Now we are starting a make new big data age full of possibilities and also challenges. There are a large number of developments that have become the place in data collecting and data interpretation. Big data is not only of big size as the name symbolises, but it is also very diverse in terms of its data source, data models and entities described. The development of big data has dramatically increased the conventional way of thinking from data which can be readily obtained, collected and analyzed onto huge data building difficult to store analyze and imagine. The use of big data is important as it has been discovered of vital significance in various informative fields and methods such as physiography, sociology, economics, mathematics, physics.

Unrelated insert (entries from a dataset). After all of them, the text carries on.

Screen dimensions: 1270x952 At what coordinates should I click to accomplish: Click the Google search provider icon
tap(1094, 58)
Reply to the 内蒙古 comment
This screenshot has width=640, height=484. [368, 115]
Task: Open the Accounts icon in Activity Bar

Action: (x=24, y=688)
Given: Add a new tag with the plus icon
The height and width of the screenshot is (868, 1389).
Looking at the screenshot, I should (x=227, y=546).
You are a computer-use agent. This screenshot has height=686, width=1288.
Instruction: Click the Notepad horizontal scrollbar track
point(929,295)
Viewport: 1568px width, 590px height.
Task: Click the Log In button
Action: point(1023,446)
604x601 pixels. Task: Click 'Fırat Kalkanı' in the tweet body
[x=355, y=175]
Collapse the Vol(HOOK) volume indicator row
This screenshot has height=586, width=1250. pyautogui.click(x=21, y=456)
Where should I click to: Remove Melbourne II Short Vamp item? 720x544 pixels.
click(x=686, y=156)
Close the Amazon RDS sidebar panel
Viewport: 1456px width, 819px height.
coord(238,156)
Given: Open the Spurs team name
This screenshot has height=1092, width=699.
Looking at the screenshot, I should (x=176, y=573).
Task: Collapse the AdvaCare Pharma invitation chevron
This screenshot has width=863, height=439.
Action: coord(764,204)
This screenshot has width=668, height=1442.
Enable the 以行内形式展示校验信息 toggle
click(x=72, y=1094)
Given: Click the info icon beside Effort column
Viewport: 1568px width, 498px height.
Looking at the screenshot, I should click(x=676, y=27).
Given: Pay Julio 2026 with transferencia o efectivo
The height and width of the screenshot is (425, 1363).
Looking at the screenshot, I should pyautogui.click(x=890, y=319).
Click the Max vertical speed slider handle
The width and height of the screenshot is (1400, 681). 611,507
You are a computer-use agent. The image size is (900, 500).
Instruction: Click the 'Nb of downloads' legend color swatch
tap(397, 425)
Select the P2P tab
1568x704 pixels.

In particular, it is very hard for big data to be determined correctly. That obtaining said, big data is usually labelled as a complicated and also flexible data, which are large in amount; high in speed; diverse in variety and exhaustive in field. In current years, many descriptions of the big data have been introduced one after extra. For instance, Hashem in 2015 estimated that big data is a collection of systems which need new forms and ways to achieve. To correctly display the real parts of the big data, Zikopoulos in 2013 further suggested a relatively expansive description of the big data: Volume, Varity and Velocity -Figure 1.